Honestly, I think this blog poured out because I see so many young people who should be happy in their success and in their opportunities and in the excitement of living their day-to-day lives who aren’t. I see a bunch of so-called “influencers” trying on this and that and discarding it in favor of the next fad in a frantic search for self-awareness, identity, and satisfaction. On the surface this “fluidity” sounds good. In reality it means you aren’t grounded in anything. You have no real identity because you haven’t defined your borders.

Humans aren’t emotionally made that way. We need to know who we are. We need to love who we are. We need to take responsibility for ourselves and our choices. We need to know where we draw the line on what we will and will not do. I personally learned to forgive myself, love myself, and appreciate my talents through my faith. No, I don’t go to church; but I do have an intimate relationship with Jesus. Yes, I know that doesn’t work for everyone and I’m not trying to convert anyone. You have to go on your own journey of self-discovery. I’m just saying for me, the depression and suicidal thoughts left when I finally accepted God doesn’t create any mistakes so I wasn’t one and if my Creator can forgive me all the things I’ve done and overlook the things that were done to me, I can do the same.

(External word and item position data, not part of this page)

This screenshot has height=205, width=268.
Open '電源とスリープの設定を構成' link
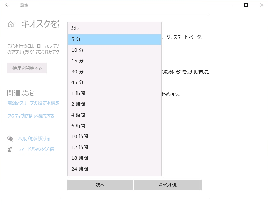pyautogui.click(x=33, y=103)
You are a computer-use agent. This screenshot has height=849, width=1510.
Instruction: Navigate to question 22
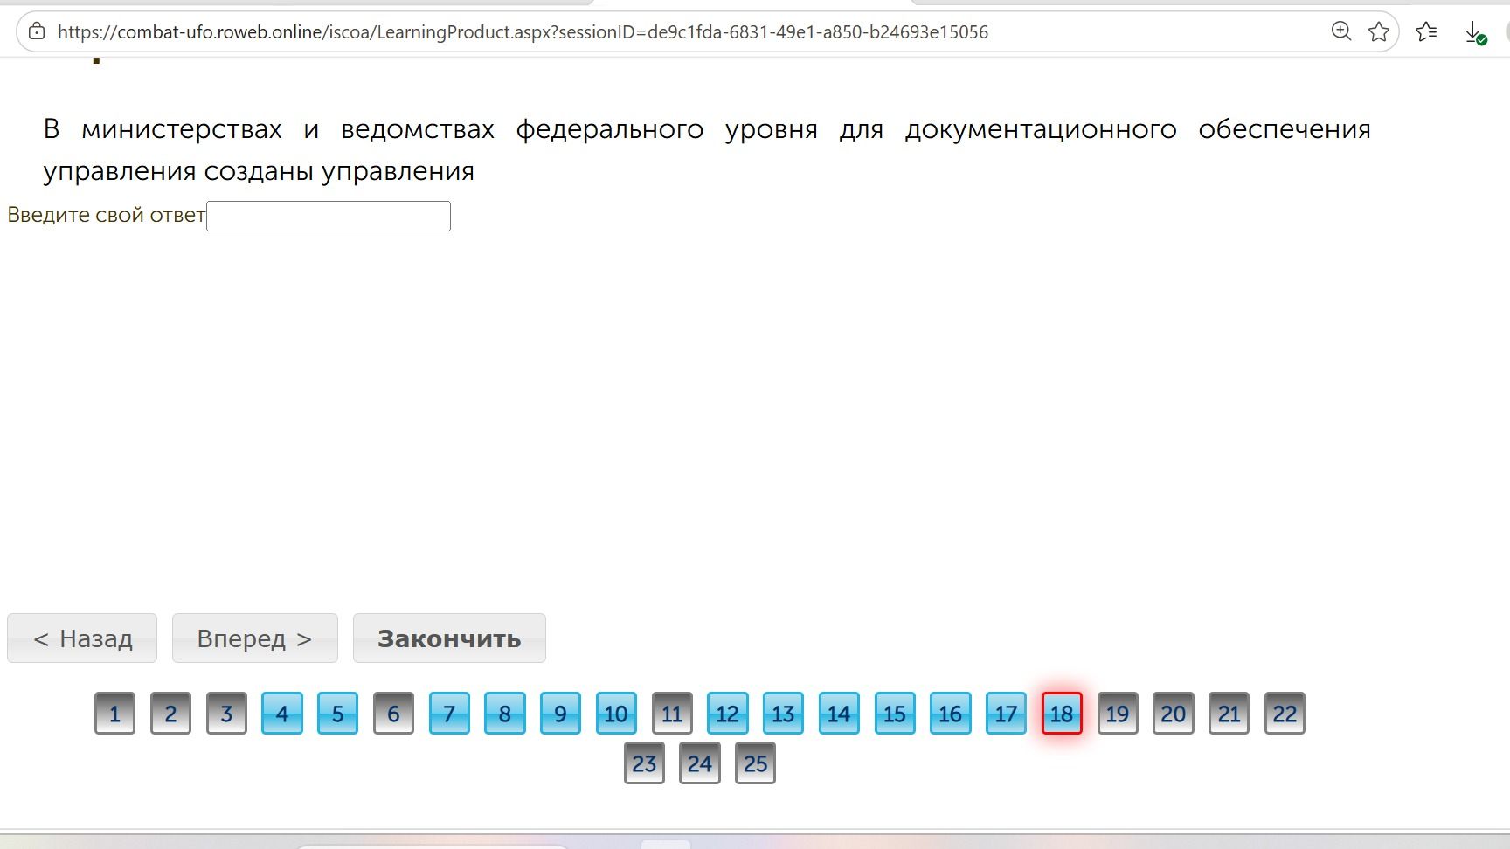1285,714
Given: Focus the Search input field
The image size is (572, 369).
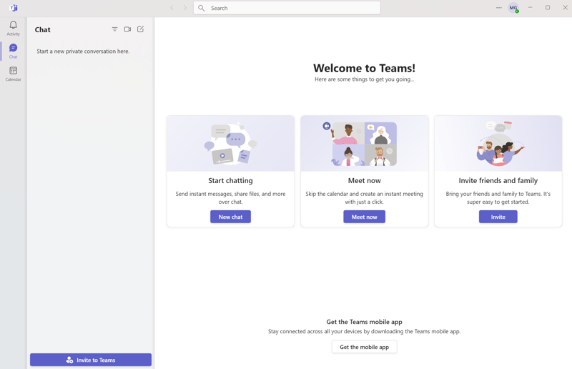Looking at the screenshot, I should 287,8.
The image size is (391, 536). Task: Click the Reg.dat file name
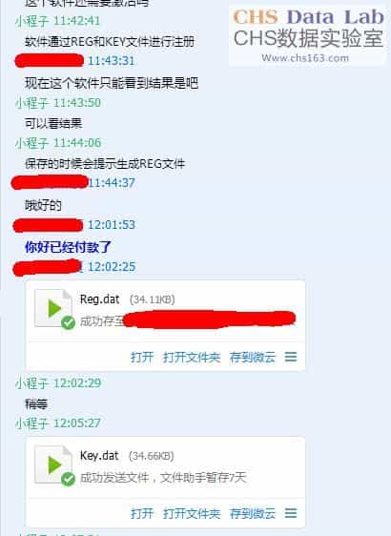tap(99, 299)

I guess my bottom line is, in a world where this is immensely unpopular to say, I thank my parents I’m a 58-year-old woman who is proud to be unapologetically female who would have proudly called herself a mother if she’d been privileged enough to bear children. Honestly, to use pronouns and words that take my gender away from me is to rob me of my identity and my sexuality. No, it doesn’t give me more options. I wouldn’t have a clue who I was if I started playing that game. No, I’m not narrow minded, I understand who I am. I love the fact I’m an attractive female approaching 60 who’s finally confident in being a woman. I wouldn’t trade her for the young woman who didn’t think she was pretty enough, or smart enough, or worth anything but being abused and taken advantage of.

Yes, that girl was prettier than I am because she was young; but she was oh-so-lost in so many ways. I can confidently say the woman I am now is far more attractive in the ways that matter.

In closing, everyone’s path is theirs to choose. However, speaking as someone who has lived a much harder life than she should have, life shouldn’t be as difficult as it is and we’re making it more difficult with every passing day. It’s time to simplify our lives, decide who and what we are, and stick with it. Don’t make decisions you’re not willing to live with for the rest of your life. You may do something you’ll regret the rest of your life if you do. I know I did.